A Coteminas opera em fiação, tecelagem, preparação, tinturaria e acabamento. Nenhum de seus produtos perdeu mercado para importados.
Gomes da Silva reconhece que o efeito mais sério da competição foi na área de confecções, especialmente em função do contrabando e de algumas práticas desleais. São, contudo, a seu ver, problemas pontuais, específicos.
Ninguém, aliás, jamais discordou da idéia que a abertura comercial deve vir acompanhada por instrumentos mais eficazes de defesa contra práticas desleais de comércio. Destinados, no entanto, a casos específicos, não a levantar um muro tarifário contra todas as importações, como se fez no caso dos brinquedos, para proteger um pequeno grupo de empresários.

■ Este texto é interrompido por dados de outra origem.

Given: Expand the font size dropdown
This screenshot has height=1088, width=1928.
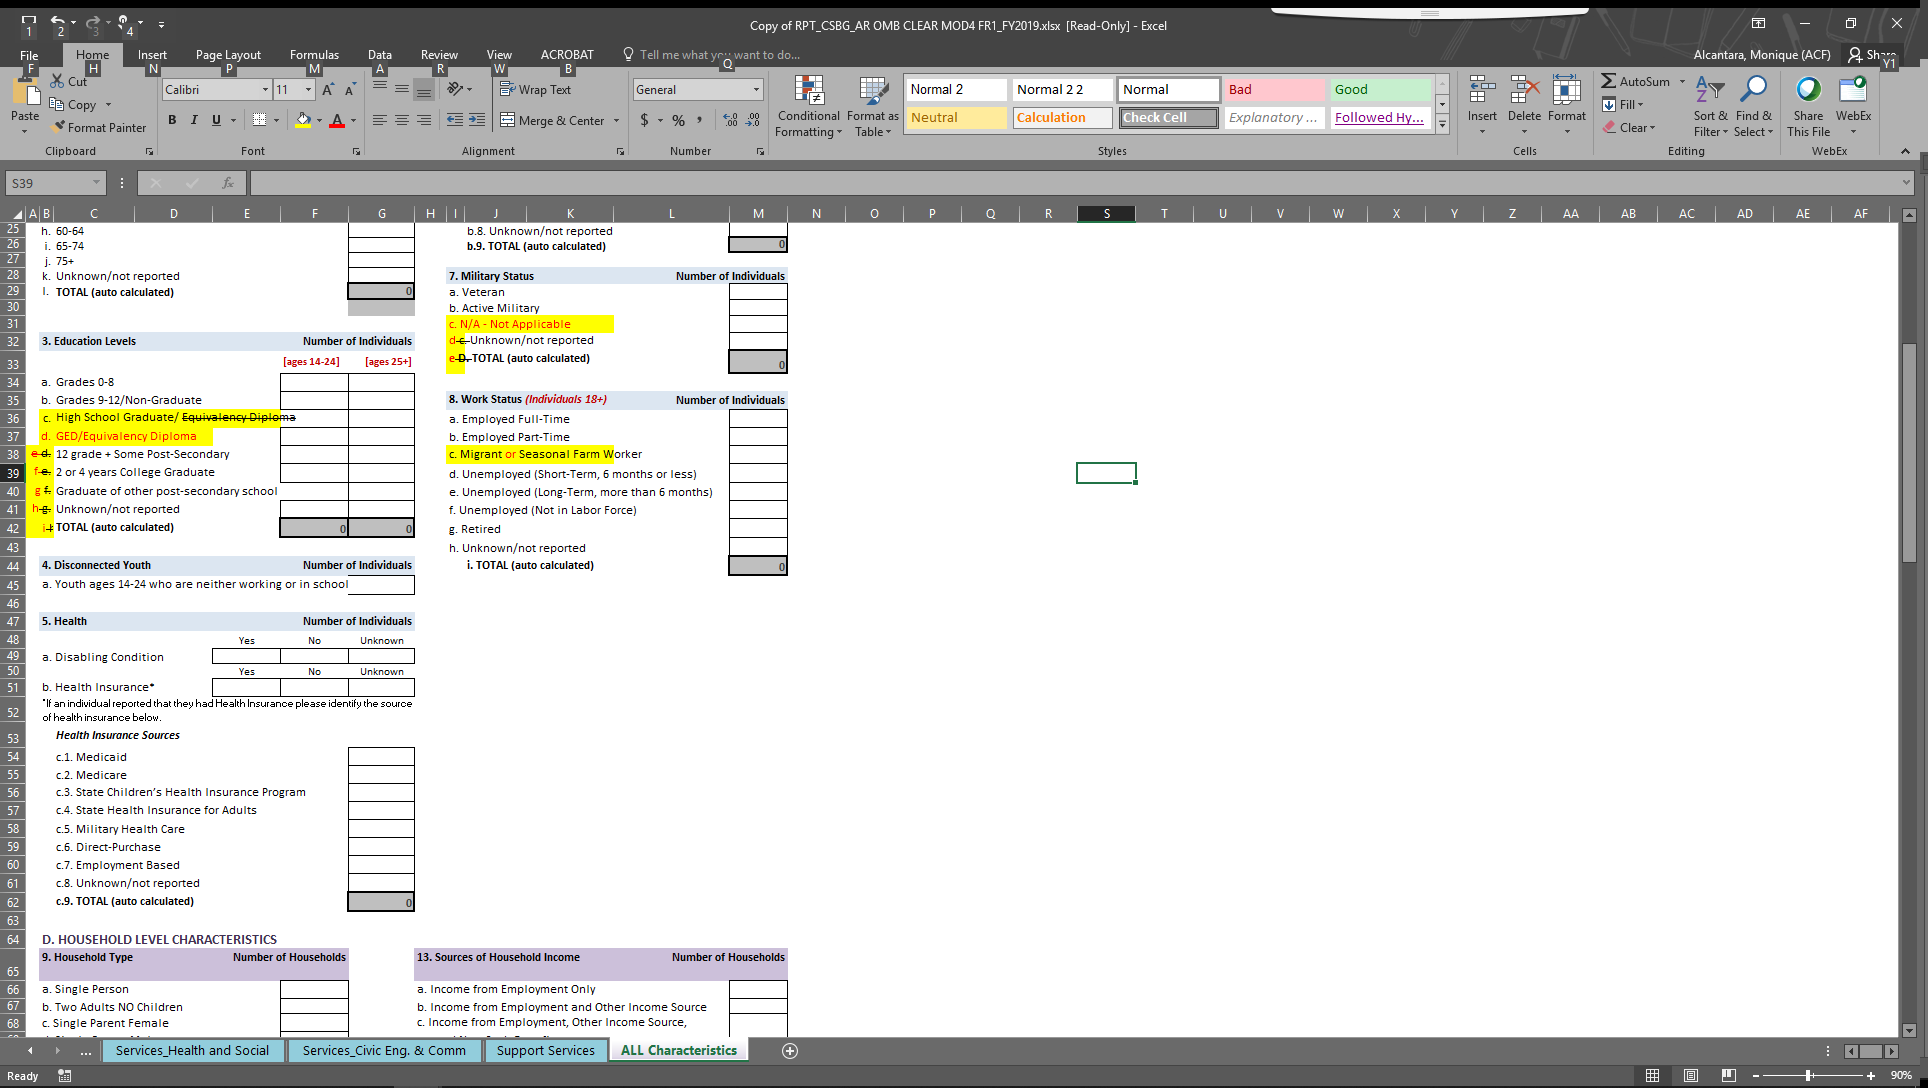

Gomes da Silva também reclama dos custos financeiros do Brasil e dos custos fiscais. Acha, contudo, que o setor têxtil brasileiro, ao contrário da imagem pública que criou, é e pode continuar sendo competitivo internacionalmente. As exceções se explicam pela ineficiência.
Isso não quer dizer que a abertura não tenha afetado setores industriais, que o câmbio não tenha ido na contramão, ou que a indústria brasileira seja feita toda de Coteminas. É apenas um lembrete de que proteções comerciais não devem premiar a ineficiência, ou inibir a busca de competitividade.
Não por acaso, segundo dados da Economática, desde o primeiro dia do Real as ações da Coteminas PN subiram 83%, enquanto as da Estrela PN caíram 64%.